March 24 (Bloomberg) -- Treasuries fell before a record- tying $42 billion auction of five-year notes as orders for durable goods rose in February for a third month.

The five-year note’s yield increased to a two-month high after yesterday’s auction of two-year debt drew the lowest demand since December. The 10-year U.S. swap spread was negative for a second day on rising demand for riskier assets such as corporate and emerging-market securities.

“When swap spreads have gone negative, we’ve seen some of the exotics desks have to hedge their positions by selling Treasuries,” said Martin Mitchell, head government bond trader at the Baltimore unit of Stifel Nicolaus & Co., a St. Louis- based brokerage firm.

The yield on the current five-year note increased 6 basis points, or 0.06 percentage point, to 2.49 percent at 10:04 a.m. in New York, according to BGCantor Market Data. The price of the 2.375 percent security due in February 2015 fell 9/32, or $2.81 per $1,000 face amount, to 99 15/32.

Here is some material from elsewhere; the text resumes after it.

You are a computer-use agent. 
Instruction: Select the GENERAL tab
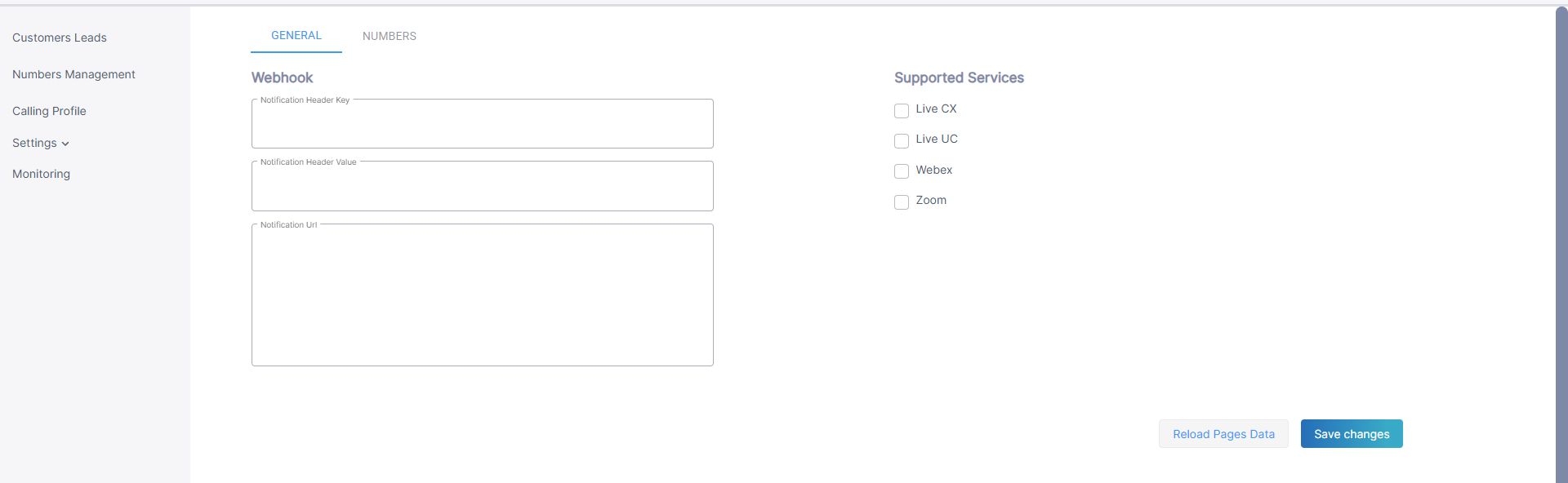[296, 36]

The 5-year note’s yield earlier reached 2.51 percent, the highest level since Jan. 14. The yield on the 10-year note rose as much as 10 basis points to 3.79 percent, the highest level since Feb. 23.

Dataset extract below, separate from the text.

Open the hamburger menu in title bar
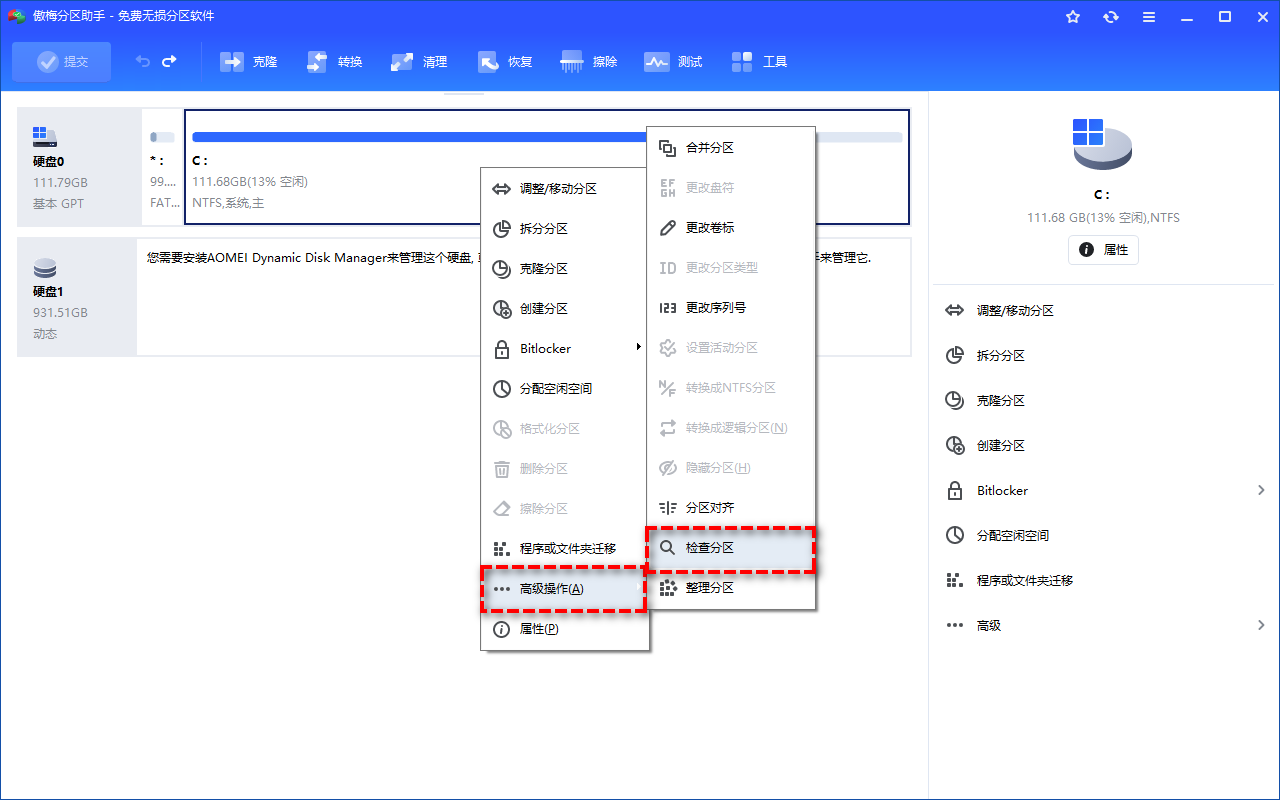This screenshot has height=800, width=1280. (x=1149, y=17)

The 10-year U.S. swap spread turned negative for the first time on record yesterday. The gap between the rate to exchange floating- for fixed-interest payments and comparable maturity Treasury yields for 10 years shrank to negative 6 basis points today, the narrowest since at least 1988, when Bloomberg began collecting the data.

Durable Goods

Orders for long-lasting goods increased 0.5 percent in February after a 3.9 percent gain in the previous month, the Commerce Department reported today. Excluding transportation equipment, orders advanced 0.9 percent, more than the median forecast of 45 economists in a Bloomberg News survey.

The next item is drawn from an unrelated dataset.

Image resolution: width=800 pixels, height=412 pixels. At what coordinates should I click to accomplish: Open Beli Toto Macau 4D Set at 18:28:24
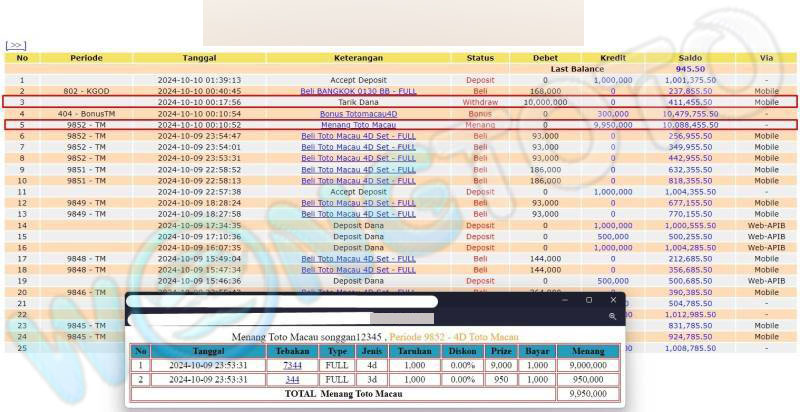(x=358, y=203)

Short-term borrowing costs climbed as traders added to bets the economic expansion will prompt the Federal Reserve to raise rates from a record low zero to 0.25 percent this year or next. The London interbank offered rate that banks charge each other to borrow in dollars for three months climbed to 0.28491 percent today, the highest level in about five months.

Interest-rate futures on the CME Group Inc. exchange show a 48 percent chance the Fed will raise the zero to 0.25 percent target rate for overnight lending between banks by at least a quarter-percentage point by September, up from 36 percent odds a month ago.

Yellen on Rates

San Francisco Fed President Janet Yellen said in a speech in Los Angeles yesterday that while it’s too soon to raise interest rates now, policy makers will be ready to do so “when the time has come.”

The central bank’s pledge to keep rates low for “an extended period” is “appropriate,” and the Fed has made “no particular time commitment,” she said. Yellen discounted concern record budget deficits might fuel inflation.

“The Fed has to be ready to take away the punch bowl when it’s necessary,” Yellen told reporters after the speech. “When the time has come, am I going to support raising interest rates? You bet. I don’t want to see inflation pick up.”

At yesterday’s record-tying $44 billion two-year note auction, investors bid for 3 times the amount on offer, the lowest since December’s sale. The average bid-to-cover ratio for the past 10 auctions was 3.10.

Indirect bidders, the category of investors that includes foreign central banks, purchased 34.8 percent of the notes, matching the level in December. The auction drew a yield of 1 percent, higher than 0.996 percent in pre-auction trading.

Five-year notes yielded 2.547 percent in pre-auction trading, up from 2.395 percent at the prior sale of the securities on Feb. 24. Investors bid for 2.75 times the amount on offer last month, compared with an average of 2.53 at the past 10 auctions.

The government will auction a record-tying $32 billion of seven-year notes tomorrow.